What to work on:
Pull each line with the string "will" from the entries.

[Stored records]
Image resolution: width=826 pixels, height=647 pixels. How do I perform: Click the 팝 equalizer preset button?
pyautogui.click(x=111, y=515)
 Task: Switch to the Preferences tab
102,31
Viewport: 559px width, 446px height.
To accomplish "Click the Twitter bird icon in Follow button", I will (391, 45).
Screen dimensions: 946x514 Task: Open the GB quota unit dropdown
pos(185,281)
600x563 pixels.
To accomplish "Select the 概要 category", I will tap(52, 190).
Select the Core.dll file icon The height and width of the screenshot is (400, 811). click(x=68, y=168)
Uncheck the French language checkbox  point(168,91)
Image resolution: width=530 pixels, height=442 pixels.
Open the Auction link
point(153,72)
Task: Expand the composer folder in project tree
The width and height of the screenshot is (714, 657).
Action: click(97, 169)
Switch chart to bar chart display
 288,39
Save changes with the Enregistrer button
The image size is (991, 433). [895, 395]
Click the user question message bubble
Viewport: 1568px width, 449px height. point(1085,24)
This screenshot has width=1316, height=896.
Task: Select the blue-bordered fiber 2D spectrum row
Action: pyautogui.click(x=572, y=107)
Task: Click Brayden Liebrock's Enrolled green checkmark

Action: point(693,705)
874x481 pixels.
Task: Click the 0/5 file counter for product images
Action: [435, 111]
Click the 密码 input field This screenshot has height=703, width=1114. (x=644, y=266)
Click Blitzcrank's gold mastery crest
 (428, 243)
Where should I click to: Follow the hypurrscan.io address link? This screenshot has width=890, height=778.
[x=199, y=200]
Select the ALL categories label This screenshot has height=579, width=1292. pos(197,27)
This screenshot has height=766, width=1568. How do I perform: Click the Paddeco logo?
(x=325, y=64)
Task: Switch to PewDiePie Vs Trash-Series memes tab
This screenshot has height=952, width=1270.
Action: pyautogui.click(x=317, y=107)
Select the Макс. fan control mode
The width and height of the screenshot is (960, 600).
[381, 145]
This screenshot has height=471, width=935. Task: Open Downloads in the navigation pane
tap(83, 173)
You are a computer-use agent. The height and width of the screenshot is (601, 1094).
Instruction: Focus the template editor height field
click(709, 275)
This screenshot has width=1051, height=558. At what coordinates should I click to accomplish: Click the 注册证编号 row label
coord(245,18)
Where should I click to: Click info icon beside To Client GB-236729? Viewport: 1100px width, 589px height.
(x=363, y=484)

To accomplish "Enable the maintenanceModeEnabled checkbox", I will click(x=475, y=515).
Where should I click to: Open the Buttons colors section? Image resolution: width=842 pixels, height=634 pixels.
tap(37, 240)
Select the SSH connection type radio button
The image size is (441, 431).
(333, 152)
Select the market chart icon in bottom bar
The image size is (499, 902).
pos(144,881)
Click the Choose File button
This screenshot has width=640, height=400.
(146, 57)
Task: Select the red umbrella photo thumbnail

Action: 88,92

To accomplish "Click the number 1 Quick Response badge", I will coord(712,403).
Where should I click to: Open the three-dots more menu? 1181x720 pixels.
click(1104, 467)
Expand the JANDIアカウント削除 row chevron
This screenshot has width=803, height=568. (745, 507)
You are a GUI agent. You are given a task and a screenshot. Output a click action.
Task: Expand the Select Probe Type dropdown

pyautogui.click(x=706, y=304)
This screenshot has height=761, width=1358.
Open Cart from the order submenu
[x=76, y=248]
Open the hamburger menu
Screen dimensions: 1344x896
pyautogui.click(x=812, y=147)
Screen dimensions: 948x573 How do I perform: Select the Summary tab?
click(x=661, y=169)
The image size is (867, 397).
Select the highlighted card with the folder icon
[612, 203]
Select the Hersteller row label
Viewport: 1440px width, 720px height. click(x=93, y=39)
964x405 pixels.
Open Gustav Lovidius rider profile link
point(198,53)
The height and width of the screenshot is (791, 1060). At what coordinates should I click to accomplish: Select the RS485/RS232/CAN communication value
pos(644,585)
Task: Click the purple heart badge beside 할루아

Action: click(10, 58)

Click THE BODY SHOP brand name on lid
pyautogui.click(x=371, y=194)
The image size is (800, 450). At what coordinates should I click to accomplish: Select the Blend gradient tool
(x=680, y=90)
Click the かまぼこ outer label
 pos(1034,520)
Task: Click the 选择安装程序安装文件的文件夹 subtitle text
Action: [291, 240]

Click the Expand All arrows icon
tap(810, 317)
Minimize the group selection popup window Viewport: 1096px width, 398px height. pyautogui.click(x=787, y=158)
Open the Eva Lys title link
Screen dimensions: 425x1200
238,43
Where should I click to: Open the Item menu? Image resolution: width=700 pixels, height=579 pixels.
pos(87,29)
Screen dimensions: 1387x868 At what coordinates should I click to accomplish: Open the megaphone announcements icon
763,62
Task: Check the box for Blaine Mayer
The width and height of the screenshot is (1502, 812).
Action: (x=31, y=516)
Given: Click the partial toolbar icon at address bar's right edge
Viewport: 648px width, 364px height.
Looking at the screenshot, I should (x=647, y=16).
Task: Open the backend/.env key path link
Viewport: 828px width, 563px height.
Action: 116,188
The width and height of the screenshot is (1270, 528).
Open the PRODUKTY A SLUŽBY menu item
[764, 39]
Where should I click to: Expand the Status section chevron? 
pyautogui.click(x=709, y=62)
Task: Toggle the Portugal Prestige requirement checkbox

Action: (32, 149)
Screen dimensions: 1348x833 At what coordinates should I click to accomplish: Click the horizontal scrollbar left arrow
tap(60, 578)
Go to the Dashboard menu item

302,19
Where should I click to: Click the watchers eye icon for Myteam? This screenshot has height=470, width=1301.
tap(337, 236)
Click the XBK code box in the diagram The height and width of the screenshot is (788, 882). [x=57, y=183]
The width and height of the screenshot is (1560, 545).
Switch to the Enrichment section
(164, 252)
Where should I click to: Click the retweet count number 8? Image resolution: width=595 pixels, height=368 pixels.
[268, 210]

Output of the task:
To accomplish "Click the Twitter bird icon in Follow button", I will (391, 45).
To accomplish "Select the 概要 category", I will tap(52, 190).
To accomplish "Enable the maintenanceModeEnabled checkbox", I will click(x=475, y=515).
To accomplish "Click the number 1 Quick Response badge", I will coord(712,403).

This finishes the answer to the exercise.